• **The problem**
The line containing "Given: Browse for the Project File directory" and each line after it, through the final line of the data, are to be retyped exactly, with pictures left out.

• **Data to process**
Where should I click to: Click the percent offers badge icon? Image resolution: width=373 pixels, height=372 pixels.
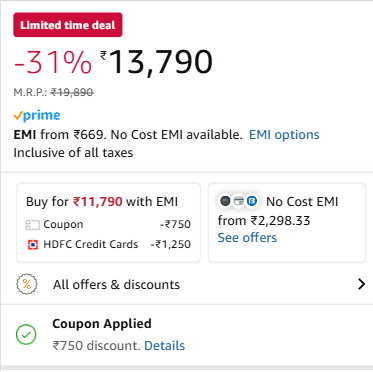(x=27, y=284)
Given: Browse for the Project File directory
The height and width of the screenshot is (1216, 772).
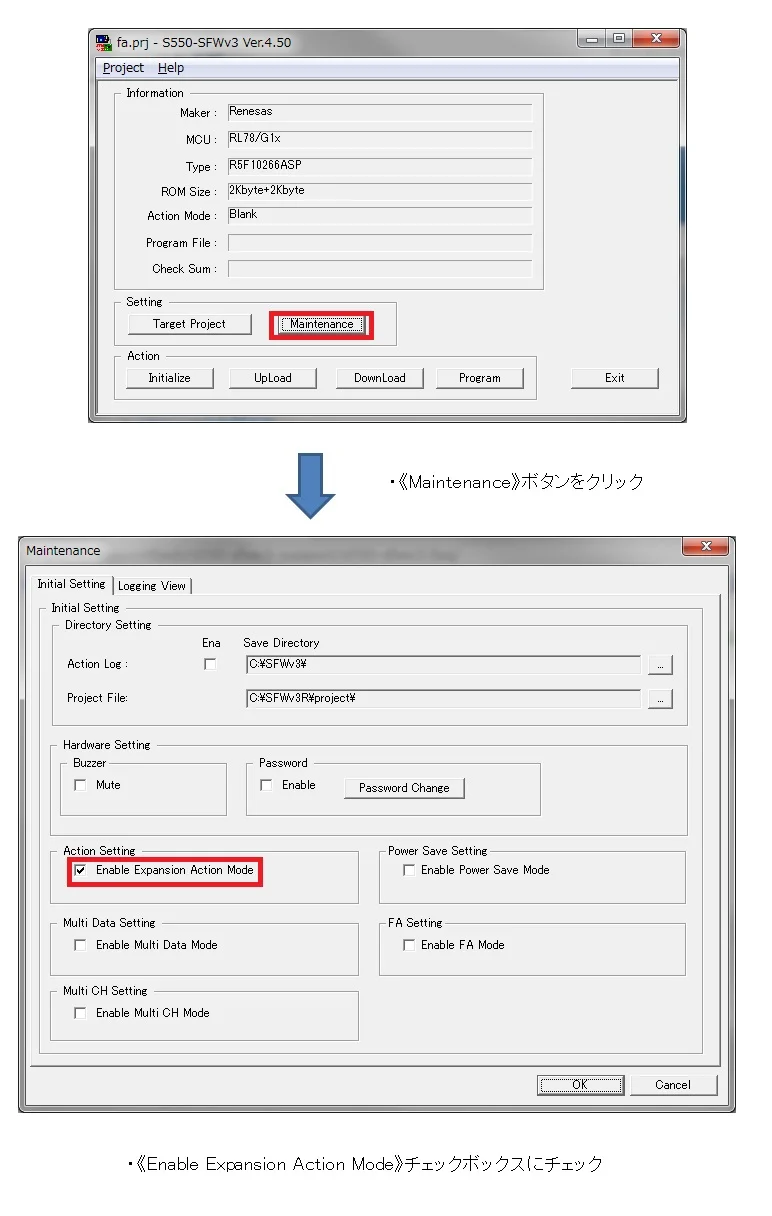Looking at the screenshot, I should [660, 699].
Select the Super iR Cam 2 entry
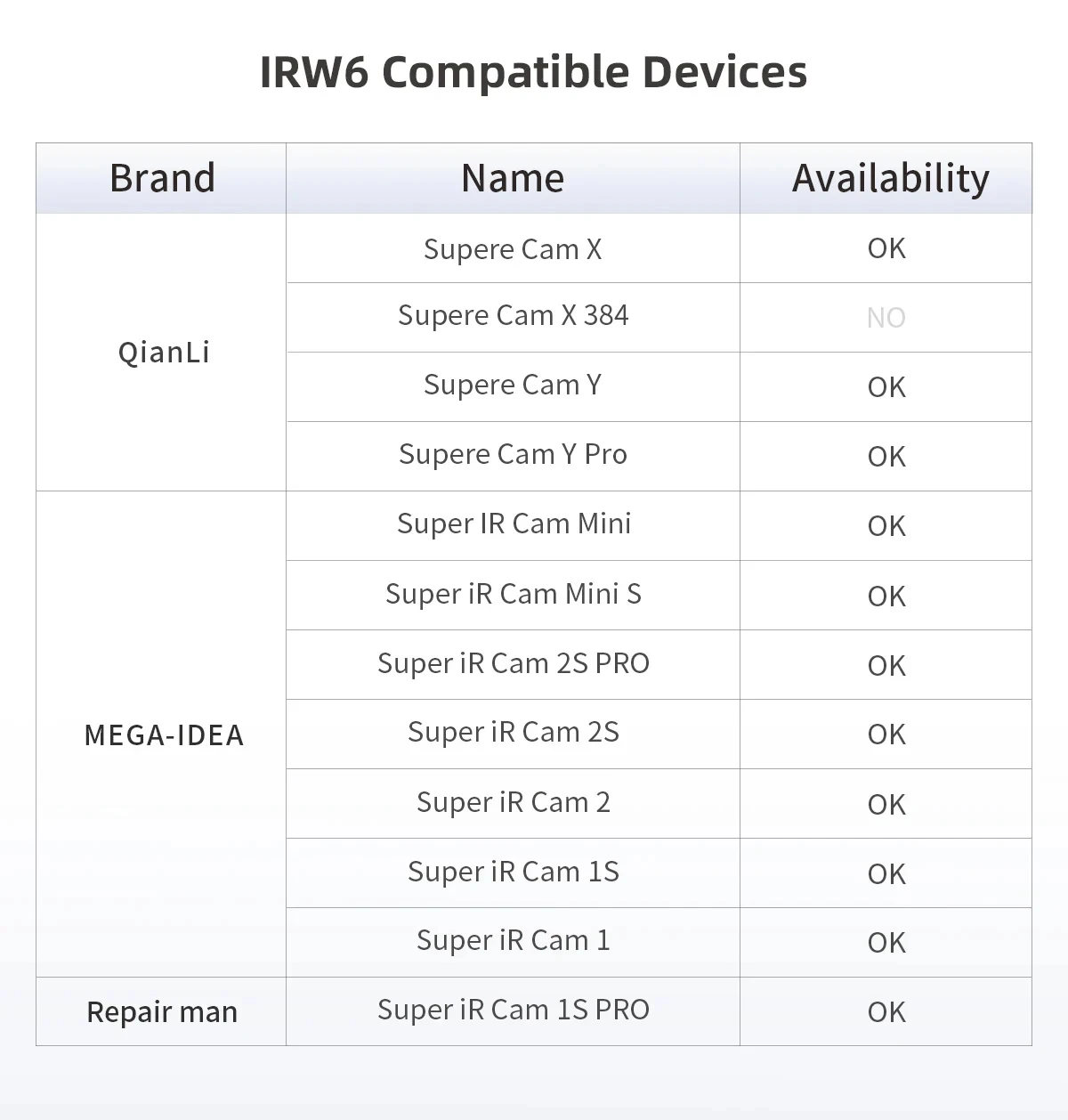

• **Answer to this task**
Given: Browse for the Project File directory
The height and width of the screenshot is (1216, 772).
Looking at the screenshot, I should [660, 699].
Select the Super iR Cam 2 entry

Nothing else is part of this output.